* **Short task**: Print these lines back with no changes, every one of them in order.

* **Given entries**:
§ §
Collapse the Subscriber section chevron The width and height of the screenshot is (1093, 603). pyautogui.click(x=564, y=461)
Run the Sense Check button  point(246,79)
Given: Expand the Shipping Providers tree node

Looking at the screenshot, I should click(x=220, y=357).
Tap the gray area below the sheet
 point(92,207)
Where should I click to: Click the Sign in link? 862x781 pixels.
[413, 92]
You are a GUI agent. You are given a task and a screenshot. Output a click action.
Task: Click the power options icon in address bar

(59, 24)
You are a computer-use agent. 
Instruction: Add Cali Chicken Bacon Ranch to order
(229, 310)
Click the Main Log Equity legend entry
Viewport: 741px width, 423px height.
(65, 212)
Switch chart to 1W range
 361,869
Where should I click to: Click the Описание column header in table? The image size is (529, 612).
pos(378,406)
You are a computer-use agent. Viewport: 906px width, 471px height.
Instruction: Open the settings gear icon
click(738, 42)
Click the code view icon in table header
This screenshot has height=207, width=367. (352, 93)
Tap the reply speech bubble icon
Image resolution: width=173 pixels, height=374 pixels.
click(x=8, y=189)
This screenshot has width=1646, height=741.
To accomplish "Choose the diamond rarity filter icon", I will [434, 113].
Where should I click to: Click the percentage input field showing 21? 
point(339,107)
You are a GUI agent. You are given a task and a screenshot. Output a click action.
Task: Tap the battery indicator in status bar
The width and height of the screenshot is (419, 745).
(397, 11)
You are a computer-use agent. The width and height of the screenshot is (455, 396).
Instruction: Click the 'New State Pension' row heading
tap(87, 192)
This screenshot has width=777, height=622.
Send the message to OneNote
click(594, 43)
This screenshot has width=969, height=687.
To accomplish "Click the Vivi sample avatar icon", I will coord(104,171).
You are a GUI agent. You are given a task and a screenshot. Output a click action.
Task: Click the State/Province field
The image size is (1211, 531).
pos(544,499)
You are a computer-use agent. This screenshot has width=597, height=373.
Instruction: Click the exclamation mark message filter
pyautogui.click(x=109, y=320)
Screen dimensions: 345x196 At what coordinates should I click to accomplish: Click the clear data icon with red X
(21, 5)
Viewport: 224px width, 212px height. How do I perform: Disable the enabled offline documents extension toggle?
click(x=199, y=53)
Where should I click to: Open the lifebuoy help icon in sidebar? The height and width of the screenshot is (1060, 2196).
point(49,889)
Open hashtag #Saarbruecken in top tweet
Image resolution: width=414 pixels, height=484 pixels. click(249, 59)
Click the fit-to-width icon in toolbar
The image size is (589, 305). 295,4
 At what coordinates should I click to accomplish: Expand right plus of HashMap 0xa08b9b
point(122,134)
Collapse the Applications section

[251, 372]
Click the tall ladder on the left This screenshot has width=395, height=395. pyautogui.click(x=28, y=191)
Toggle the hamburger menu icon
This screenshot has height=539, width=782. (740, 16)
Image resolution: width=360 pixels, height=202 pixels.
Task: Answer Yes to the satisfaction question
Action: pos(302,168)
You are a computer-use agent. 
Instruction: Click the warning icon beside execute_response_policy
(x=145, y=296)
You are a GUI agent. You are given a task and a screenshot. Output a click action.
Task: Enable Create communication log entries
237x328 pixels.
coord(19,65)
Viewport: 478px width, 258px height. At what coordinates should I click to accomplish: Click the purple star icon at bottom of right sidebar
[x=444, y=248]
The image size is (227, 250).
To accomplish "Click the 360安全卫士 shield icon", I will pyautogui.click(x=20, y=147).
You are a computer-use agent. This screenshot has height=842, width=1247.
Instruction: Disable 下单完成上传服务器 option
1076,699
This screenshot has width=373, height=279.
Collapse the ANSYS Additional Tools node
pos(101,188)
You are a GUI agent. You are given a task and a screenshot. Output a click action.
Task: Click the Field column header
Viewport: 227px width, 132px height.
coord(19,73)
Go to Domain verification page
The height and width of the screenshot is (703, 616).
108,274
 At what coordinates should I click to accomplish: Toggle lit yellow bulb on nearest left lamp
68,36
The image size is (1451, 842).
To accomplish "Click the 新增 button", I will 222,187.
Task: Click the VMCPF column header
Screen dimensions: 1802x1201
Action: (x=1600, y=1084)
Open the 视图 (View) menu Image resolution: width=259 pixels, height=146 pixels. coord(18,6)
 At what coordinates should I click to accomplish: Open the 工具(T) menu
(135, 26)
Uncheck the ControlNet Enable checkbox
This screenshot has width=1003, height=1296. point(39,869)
§ §
* **Answer for this exercise**:
Collapse the Subscriber section chevron The width and height of the screenshot is (1093, 603). pyautogui.click(x=564, y=461)
Run the Sense Check button  point(246,79)
Given: Expand the Shipping Providers tree node

Looking at the screenshot, I should click(x=220, y=357).
Tap the gray area below the sheet
 point(92,207)
Where should I click to: Click the Sign in link? 862x781 pixels.
[413, 92]
You are a GUI agent. You are given a task and a screenshot. Output a click action.
Task: Click the power options icon in address bar

(59, 24)
You are a computer-use agent. 
Instruction: Add Cali Chicken Bacon Ranch to order
(229, 310)
Click the Main Log Equity legend entry
Viewport: 741px width, 423px height.
(65, 212)
Switch chart to 1W range
 361,869
Where should I click to: Click the Описание column header in table? The image size is (529, 612).
pos(378,406)
You are a computer-use agent. Viewport: 906px width, 471px height.
Instruction: Open the settings gear icon
click(738, 42)
Click the code view icon in table header
This screenshot has height=207, width=367. (352, 93)
Tap the reply speech bubble icon
Image resolution: width=173 pixels, height=374 pixels.
click(x=8, y=189)
This screenshot has width=1646, height=741.
To accomplish "Choose the diamond rarity filter icon", I will [434, 113].
Where should I click to: Click the percentage input field showing 21? 
point(339,107)
You are a GUI agent. You are given a task and a screenshot. Output a click action.
Task: Tap the battery indicator in status bar
The width and height of the screenshot is (419, 745).
(397, 11)
You are a computer-use agent. The width and height of the screenshot is (455, 396).
Instruction: Click the 'New State Pension' row heading
tap(87, 192)
This screenshot has width=777, height=622.
Send the message to OneNote
click(594, 43)
This screenshot has width=969, height=687.
To accomplish "Click the Vivi sample avatar icon", I will coord(104,171).
You are a GUI agent. You are given a task and a screenshot. Output a click action.
Task: Click the State/Province field
The image size is (1211, 531).
pos(544,499)
You are a computer-use agent. This screenshot has width=597, height=373.
Instruction: Click the exclamation mark message filter
pyautogui.click(x=109, y=320)
Screen dimensions: 345x196 At what coordinates should I click to accomplish: Click the clear data icon with red X
(21, 5)
Viewport: 224px width, 212px height. How do I perform: Disable the enabled offline documents extension toggle?
click(x=199, y=53)
Where should I click to: Open the lifebuoy help icon in sidebar? The height and width of the screenshot is (1060, 2196).
point(49,889)
Open hashtag #Saarbruecken in top tweet
Image resolution: width=414 pixels, height=484 pixels. click(249, 59)
Click the fit-to-width icon in toolbar
The image size is (589, 305). 295,4
 At what coordinates should I click to accomplish: Expand right plus of HashMap 0xa08b9b
point(122,134)
Collapse the Applications section

[251, 372]
Click the tall ladder on the left This screenshot has width=395, height=395. pyautogui.click(x=28, y=191)
Toggle the hamburger menu icon
This screenshot has height=539, width=782. (740, 16)
Image resolution: width=360 pixels, height=202 pixels.
Task: Answer Yes to the satisfaction question
Action: pos(302,168)
You are a computer-use agent. 
Instruction: Click the warning icon beside execute_response_policy
(x=145, y=296)
You are a GUI agent. You are given a task and a screenshot. Output a click action.
Task: Enable Create communication log entries
237x328 pixels.
coord(19,65)
Viewport: 478px width, 258px height. At what coordinates should I click to accomplish: Click the purple star icon at bottom of right sidebar
[x=444, y=248]
The image size is (227, 250).
To accomplish "Click the 360安全卫士 shield icon", I will pyautogui.click(x=20, y=147).
You are a computer-use agent. This screenshot has height=842, width=1247.
Instruction: Disable 下单完成上传服务器 option
1076,699
This screenshot has width=373, height=279.
Collapse the ANSYS Additional Tools node
pos(101,188)
You are a GUI agent. You are given a task and a screenshot. Output a click action.
Task: Click the Field column header
Viewport: 227px width, 132px height.
coord(19,73)
Go to Domain verification page
The height and width of the screenshot is (703, 616).
108,274
 At what coordinates should I click to accomplish: Toggle lit yellow bulb on nearest left lamp
68,36
The image size is (1451, 842).
To accomplish "Click the 新增 button", I will 222,187.
Task: Click the VMCPF column header
Screen dimensions: 1802x1201
Action: (x=1600, y=1084)
Open the 视图 (View) menu Image resolution: width=259 pixels, height=146 pixels. coord(18,6)
 At what coordinates should I click to accomplish: Open the 工具(T) menu
(135, 26)
Uncheck the ControlNet Enable checkbox
This screenshot has width=1003, height=1296. point(39,869)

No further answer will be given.